Когда я в очередной раз посмотрел на Эрла, чтобы узнать, что делать, он уже улепетывал из этого пригорода по направлению к Ньюарку.
- Удираем, Фил, - крикнул он мне. - Это педик!
Январь 1942 - февраль 1942
ОБРУБОК
Элвина выписали из госпиталя в январе 1942 года: сначала он передвигался в инвалидном кресле, потом - на костылях, и наконец, после долгого реабилитационного курса, проведенного специально подготовленными медработниками из канадской армии, научился ходить на протезе. Канада предоставила ему пенсию по инвалидности в размере ста двадцати пяти долларов в месяц (что было в два раза меньше того, что ежемесячно получал на службе мой отец) и еще триста долларов в порядке компенсационных выплат. Пожелай Элвин остаться в Канаде, его как инвалида войны ожидали бы и другие льготы, начиная с моментального получения канадского гражданства заявительным порядком. И почему бы тебе и впрямь не стать канаком? - спрашивал у него дядя Монти. Да ведь действительно: раз Элвину опротивели США, почему бы ему было не остаться в Канаде, с тем чтобы получить свою долю пирога?

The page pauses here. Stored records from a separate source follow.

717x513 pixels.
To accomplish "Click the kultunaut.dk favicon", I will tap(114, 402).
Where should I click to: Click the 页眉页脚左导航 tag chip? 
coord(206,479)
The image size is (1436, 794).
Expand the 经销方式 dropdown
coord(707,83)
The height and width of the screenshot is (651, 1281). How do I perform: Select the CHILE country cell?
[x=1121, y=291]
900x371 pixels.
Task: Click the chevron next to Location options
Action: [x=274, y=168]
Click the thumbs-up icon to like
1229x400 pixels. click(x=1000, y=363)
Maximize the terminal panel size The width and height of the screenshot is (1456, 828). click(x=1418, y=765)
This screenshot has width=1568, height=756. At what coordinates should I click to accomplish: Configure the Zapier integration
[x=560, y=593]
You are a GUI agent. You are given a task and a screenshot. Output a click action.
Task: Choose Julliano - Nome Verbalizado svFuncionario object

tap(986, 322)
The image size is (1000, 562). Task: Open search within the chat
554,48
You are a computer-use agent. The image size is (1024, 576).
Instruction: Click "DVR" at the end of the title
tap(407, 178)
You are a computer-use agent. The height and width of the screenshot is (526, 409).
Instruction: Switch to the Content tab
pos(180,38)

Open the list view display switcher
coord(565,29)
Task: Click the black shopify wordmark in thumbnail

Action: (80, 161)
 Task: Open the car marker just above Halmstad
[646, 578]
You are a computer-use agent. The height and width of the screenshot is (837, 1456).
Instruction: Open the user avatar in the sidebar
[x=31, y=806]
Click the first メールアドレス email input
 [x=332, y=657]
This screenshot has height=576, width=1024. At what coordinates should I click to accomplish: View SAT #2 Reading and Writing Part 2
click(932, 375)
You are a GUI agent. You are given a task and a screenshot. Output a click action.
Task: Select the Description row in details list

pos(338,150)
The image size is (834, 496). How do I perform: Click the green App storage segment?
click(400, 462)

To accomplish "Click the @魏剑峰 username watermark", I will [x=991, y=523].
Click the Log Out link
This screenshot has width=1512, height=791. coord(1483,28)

Монти был самым самоуверенным из моих дядюшек, должно быть, потому, что был из них и самым богатым. Он сделал состояние на поставках овощей и фруктов для продуктового рынка на Миллер-стрит, неподалеку от железной дороги. Дело было начато дядей Джеком, отцом Элвина, он взял к себе на службу и Монти, к которому оно и отошло, когда Джек умер. Монти, в свою очередь, взял на службу самого младшего из братьев, моего дядю Эрби, а потом пригласил и моего отца, но тот отказался, хотя тогда они с матерью только что поженились и сидели без гроша. Но уж лучше так, чем находиться в подчинении у Монти, от которого он натерпелся еще в детстве. Мой отец ничуть не уступал Монти по части кипучей энергии и преодолевать любые трудности умел ничуть не хуже его, но, в отличие от брата, был начисто лишен авантюристической жилки, что тоже выявилось с самого начала, когда они оба были еще мальчиками. В частности, Монти прославился тем, что зимой завалил весь Ньюарк свежими помидорами, а сделал он это так: закупил партию зеленых томатов на Кубе, дал им дозреть на втором этаже овощной базы на Миллер-стрит, а потом упаковал по четыре штуки и продал втридорога, получив в результате прозвище Синьор Помидорщик.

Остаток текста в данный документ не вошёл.